* _Page extract_
Triangle temperatures begin a dive toward record lows; some relief expected Saturday
Yes, it’s another (flash-frozen, record-breaking) groundhog day. The same icy streets. The past-capacity homeless shelters. In many places, a fourth day of stir-crazy kids home from school.
And a near certainty of two more temperature records. While the near-zero low long forecast for Friday morning has been getting all the attention, the crews charged with clearing the Triangle’s roads know that the other record, the high in the low 20s, is their real problem, because it will lock in another day of the concrete-like coating on many residential streets, just as it did Thursday.
“Right now, there really isn’t anything effective that we can do, because you can’t really plow it, and the salt doesn’t work below about 24 or 25 degrees,” Chris McGee, Raleigh’s transportation field services manager, said Thursday afternoon.
At temperatures just below freezing, even ice can be scraped and is vulnerable to salt. Low-temperature ice is a different beast entirely. It renders the plows on the trucks really good for only one thing.
“Well, if the truck gets out of hand, you can drop the plow and hope that stops it,” McGree said.
Temperatures were predicted to hit 9 degrees just before midnight Thursday. That would set a record low for Feb. 19, beating the previous record of 11 in 1979. Then it was expected to continue falling and easily beat the record for Feb. 20 of 13 degrees, also set in 1979.
At the National Weather Center’s Raleigh office, the consistency of the low temperatures all week led forecaster Scott Sharp to ask an inquiring reporter for patience while he sorted out the various records for cold this week and checked behind himself.
“My days are starting to blend together,” he said.
A matter of life and limb
The prolonged stretch of sub-freezing temperature threatened more than commutes and the school calendar. It also was a matter of life and limb.
Between Monday and Thursday afternoon, WakeMed had treated more than 150 people with weather-related injuries, including falls, motor vehicle accidents and sledding accidents. It also had treated three cases of hypothermia.

* _Instruction A_
In the article about the Triangle cold snap, below roughly what temperature does road salt stop working?
* _Instruction B_
Continue the article about the Triangle cold snap from its last sentence.
The rows have no connection to the article.

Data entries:

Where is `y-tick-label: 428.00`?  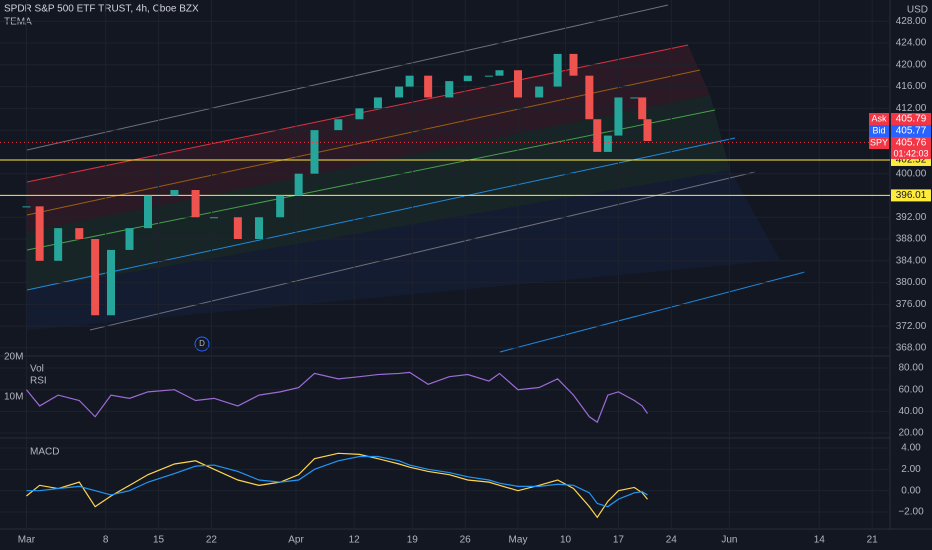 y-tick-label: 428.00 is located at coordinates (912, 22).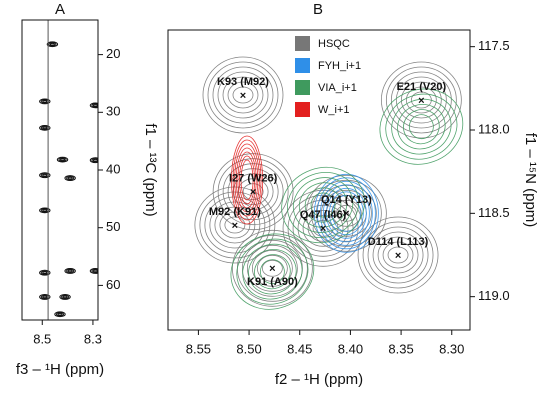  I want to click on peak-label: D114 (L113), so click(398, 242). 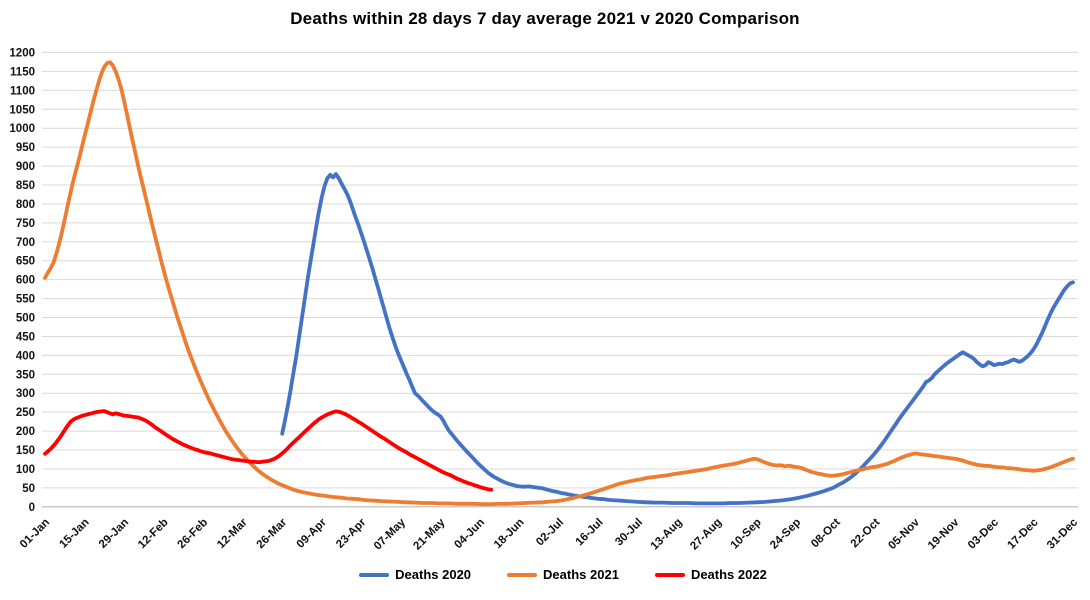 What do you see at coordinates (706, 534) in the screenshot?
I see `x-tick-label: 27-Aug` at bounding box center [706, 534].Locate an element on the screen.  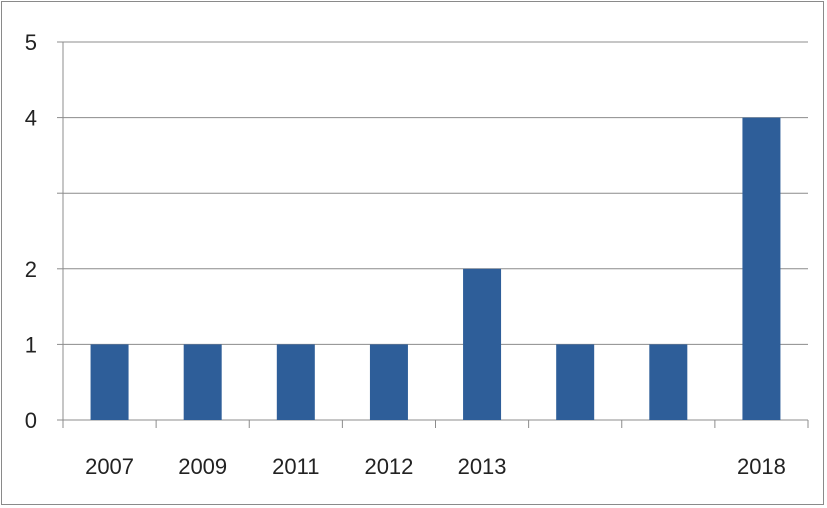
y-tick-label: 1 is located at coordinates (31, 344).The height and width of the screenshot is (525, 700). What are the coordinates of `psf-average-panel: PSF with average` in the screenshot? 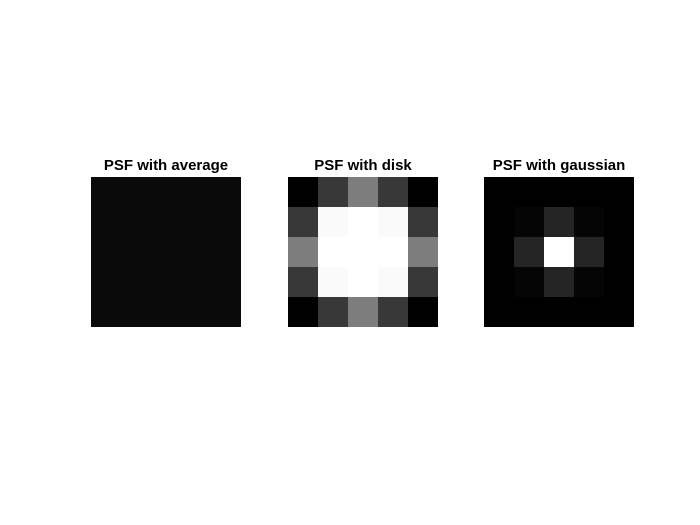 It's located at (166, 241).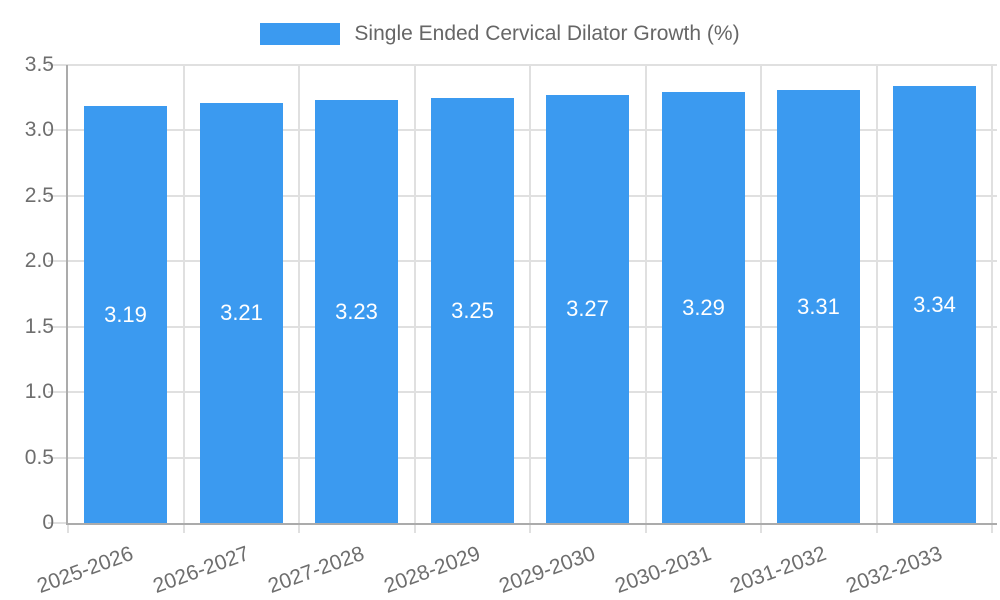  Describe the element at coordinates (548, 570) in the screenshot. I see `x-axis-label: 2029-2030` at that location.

* _Your response A_
About 24 or 25 degrees.

* _Your response B_
Under “white flag” rules that take effect in sub-freezing weather, Wake County homeless shelters were taking in everyone, even beyond their normal full capacity.
Normally the white flag applies at night, but it was so cold that the shelters had been open 48 hours straight and were expected to remain open another 48 or so, said Bill Hoetzlein, the case management team leader at the South Wilmington Street Center in Raleigh.
On Wednesday night, the South Wilmington Street Center housed 74 men beyond its normal capacity of 234 and expected to shelter more Thursday night, Hoetzlein said.
Shelter leaders met Wednesday with county emergency management officials, who noted that there are designated buildings for overflow if standard shelters exceed their licensed capacity. At South Wilmington Street, that is 360 people. Hoetzlein said he had never seen that and didn’t expect it even in such extraordinary weather.
On Thursday afternoon, Duke Energy repeated calls for customers to reduce their electricity use on Friday, particularly between 5 a.m. and 10 a.m., to help reduce stress on the electrical grid caused by the high demand for heating.
The company has generation capacity for all its needs, but sudden spikes in demand are problematic and can cause isolated outages, Duke said.
Garbage collection suspended
As if further proof were necessary that the residential streets in Raleigh remain a problem, the city decided to suspend all solid waste collection until Tuesday, in part because of the bad streets and in part because the savage cold had led some trucks to break down.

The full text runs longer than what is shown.